We need to keep in mind that much -- maybe most -- of what we think we know about other countries comes from things our government officials have told reporters and us. We need to remember that many of the same people who lied us into other wars -- helped create other revolutions that overthrew governments they didn't like -- are still embedded deep in our government and other related organizations. They still believe in their agenda -- that "Pax Americana" world order -- and they're still after it.

And -- we've got to understand that even some "left leaners" believe in it -- too -- but they see themselves as some kind of missionaries in charge of showing the world the way or something. They might not be as agressive about it -- but they're just as eager to try to "reform" other countries.

The dysfunction and the ghettos in the world are what you get when one culture tries to impose it's culture on another. And I'm not talking about morality -- I'm talking primarily about the economic system. As I often say -- one person's idea of heaven is hell to somebody else. We need to understand that and stop trying to impose our will on everybody else.

One day -- we'll get to a place where more of us can be comfortable -- a system that's more inclusive -- but we're not there -- yet. So -- for now -- we're a strongly individualist society (even the American left in many aspects) tryiing to impose that on people who lean more collectivist -- and it doesn't suit them.

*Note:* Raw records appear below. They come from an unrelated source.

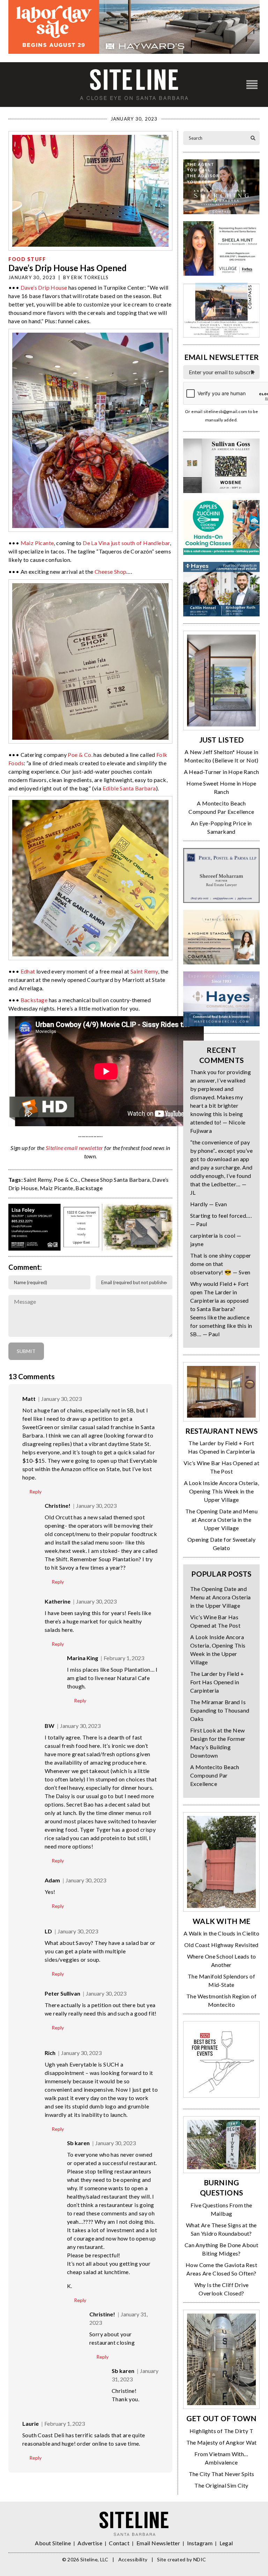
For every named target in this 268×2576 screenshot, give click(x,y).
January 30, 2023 (61, 1398)
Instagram (200, 2543)
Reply (35, 1492)
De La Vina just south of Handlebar (126, 543)
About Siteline (53, 2543)
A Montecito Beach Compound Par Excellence (214, 1775)
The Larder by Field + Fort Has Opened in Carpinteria (217, 1682)
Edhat (28, 971)
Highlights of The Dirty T (221, 2430)
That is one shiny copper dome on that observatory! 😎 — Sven (220, 1263)
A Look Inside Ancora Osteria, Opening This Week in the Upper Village (221, 1491)
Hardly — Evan (208, 1204)
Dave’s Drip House (44, 287)
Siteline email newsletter (74, 1147)
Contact (119, 2543)
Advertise (89, 2543)
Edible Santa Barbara (129, 788)
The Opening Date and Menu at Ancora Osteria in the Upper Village (221, 1519)
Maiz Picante (37, 543)
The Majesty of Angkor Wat (221, 2442)
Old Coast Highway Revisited (221, 1944)
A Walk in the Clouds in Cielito (221, 1933)
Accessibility (133, 2559)
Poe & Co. (80, 754)
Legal (226, 2543)
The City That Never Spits (221, 2473)
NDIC (199, 2559)
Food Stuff (27, 259)
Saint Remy (144, 971)
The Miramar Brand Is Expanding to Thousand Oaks (219, 1710)
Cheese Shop (110, 571)
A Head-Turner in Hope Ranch (221, 771)
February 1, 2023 (124, 1658)
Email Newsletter (158, 2543)
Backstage (34, 1000)
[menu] (252, 84)
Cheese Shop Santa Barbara (115, 1179)
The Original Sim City (221, 2485)
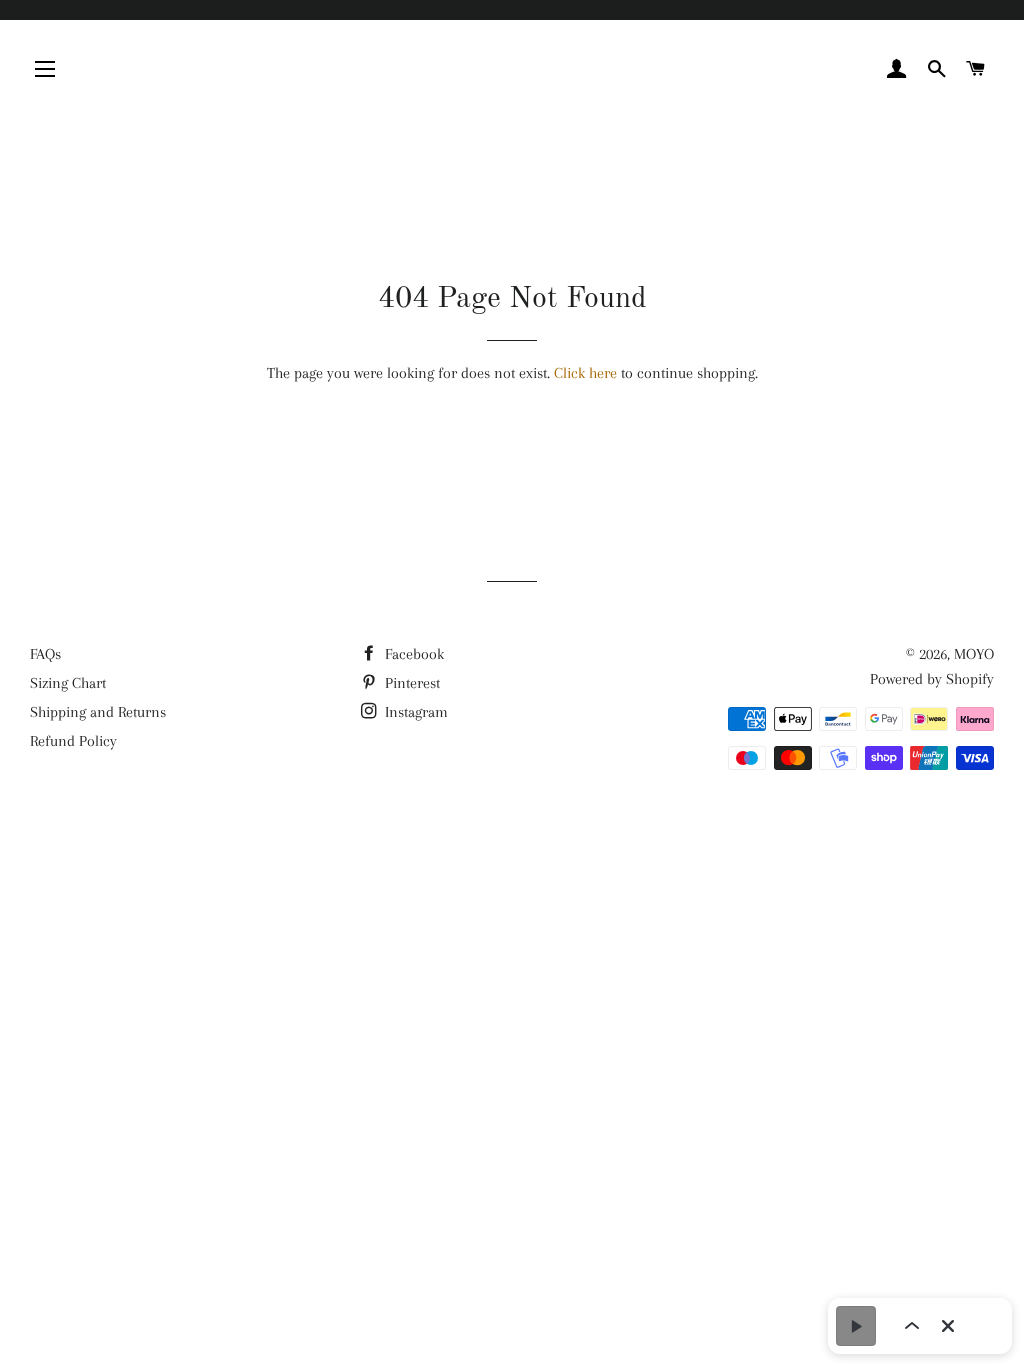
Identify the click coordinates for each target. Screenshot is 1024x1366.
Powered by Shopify (932, 679)
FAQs (45, 654)
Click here (585, 373)
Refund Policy (73, 741)
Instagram (414, 712)
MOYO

We SHOULD intervene -- to try to stop violence -- not to defend the group -- no matter how small -- that agrees most with American economic "values." And yes -- as a result of generations of struggle -- some people will have a tough time pulling it together and they may fight each other. But they're not "good" vs. "evil" -- they're torn, dysfunctional societies struggling to find their way -- and that's what we need to step down as "world leader" and let people do -- find their own way -- not try to push them down this imperfect way.

And it's not that I'm insensitive to the violence. It's that I keep in mind that people wanting to make a case don't always tell the whole story -- AND -- sometimes they don't even know the whole story. Remember what we learned just a few years back after Venezuela? There were operatives shooting at guards and doing other crimes to try to force the state to have to act. The thing is -- those confessions we hear from people might be false -- and they might not be.

And Timandcir -- if you're still around -- again. I never intended to claim any authority. I'm proclaiming my ignorance! At the same time -- I'm also questioning how many of us taking sides and calling upon our government to take a stand for or against people in other places know much more than I do.

And to show you how bad we get -- I still see many of us using "Bush" language -- calling Chavez a dictator ruling by thug power. Now -- that's AFTER people from OUR country monitored and verified the elections. And I'm talking about people at progressive websites! Whatever we think of their government -- however much we disagree -- it's in place by democratic means. So -- what business do we have trying to declare it a dictatorship and supporting efforts to overthrow it???

Sometimes I wonder if maybe because of the mistakes of the past -- we're desperate to do "good" in the world -- and blindly rush to do it -- not realizing that some of the mistakes we'd like to make up for were made by people thinking and doing the same thing.

Now -- hopefully I've expressed all I wanted to say on that one. And I know I sound preachy -- but -- it's really just my humble opinion. I think I'm right -- but -- I know I could be wrong.
PermalinkPermalink 06/24/09 @ 18:53
Comment from: Timbuk3 [Member] Email
No prob, peen. I saw your post, but I expect traffic to drop off to nothing, soon.